= Cologne Fechtbuch =

Historical martial arts manual

The Cologne Fechtbuch (Kölner Fechtbuch) is a historical martial arts manual, formerly kept at the Historical Archive of the City of Cologne (Best. 7020, 150; formerly W* 8 150, still earlier W. IX 16, from the collection of Ferdinand Franz Wallraf). It was lost, presumably destroyed, in the collapse of the building on 3 March 2009.

The manuscript was on paper, bound in page of vellum taken from a 13th-century evangeliary. On 23 folia, it contains combat instructions in five parts, loosely associated with the German school of fencing.

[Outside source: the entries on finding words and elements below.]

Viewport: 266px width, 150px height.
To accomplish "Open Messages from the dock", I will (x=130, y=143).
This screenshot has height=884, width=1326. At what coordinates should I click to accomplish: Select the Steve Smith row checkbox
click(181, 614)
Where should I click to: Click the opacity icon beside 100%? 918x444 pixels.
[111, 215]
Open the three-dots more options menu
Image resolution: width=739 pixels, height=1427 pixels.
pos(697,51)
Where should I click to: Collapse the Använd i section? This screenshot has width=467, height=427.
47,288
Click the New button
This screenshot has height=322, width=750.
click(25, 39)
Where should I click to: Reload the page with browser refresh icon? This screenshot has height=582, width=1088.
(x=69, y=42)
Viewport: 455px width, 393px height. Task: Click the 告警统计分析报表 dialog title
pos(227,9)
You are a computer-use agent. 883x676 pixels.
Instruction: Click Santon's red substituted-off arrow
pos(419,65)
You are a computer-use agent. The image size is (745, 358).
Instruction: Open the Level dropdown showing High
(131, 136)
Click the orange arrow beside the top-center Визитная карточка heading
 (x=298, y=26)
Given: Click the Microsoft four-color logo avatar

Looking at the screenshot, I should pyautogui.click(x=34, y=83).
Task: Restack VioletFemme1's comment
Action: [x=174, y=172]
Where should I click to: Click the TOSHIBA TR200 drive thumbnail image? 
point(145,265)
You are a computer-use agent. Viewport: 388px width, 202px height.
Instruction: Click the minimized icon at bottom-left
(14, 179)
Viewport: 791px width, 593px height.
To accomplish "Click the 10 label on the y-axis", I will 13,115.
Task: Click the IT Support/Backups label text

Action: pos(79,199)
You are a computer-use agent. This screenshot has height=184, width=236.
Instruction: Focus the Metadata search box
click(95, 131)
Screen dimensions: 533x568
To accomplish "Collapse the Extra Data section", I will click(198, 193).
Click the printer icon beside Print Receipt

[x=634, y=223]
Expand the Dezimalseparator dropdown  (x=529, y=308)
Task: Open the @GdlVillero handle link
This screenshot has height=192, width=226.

The language shows influence of the Ripuarian dialect, and it is likely that the manuscript was written in the area of Cologne during the early 16th century.

The five parts of the manual deal with the long sword (langes sweerd), unarmed grappling (ryngen), the messer and dagger (degen), the boar spear (swynspeyß) and the staff (stangh), respectively.

The manuscript was edited in facsimile and transcription by Bauer (2009).

==Literature==
- Matthias Johannes Bauer, Langes Schwert und Schweinespieß. Die Fechthandschrift aus den verschütteten Beständen des Historischen Archivs der Stadt Köln, ADEVA, Graz, 2009.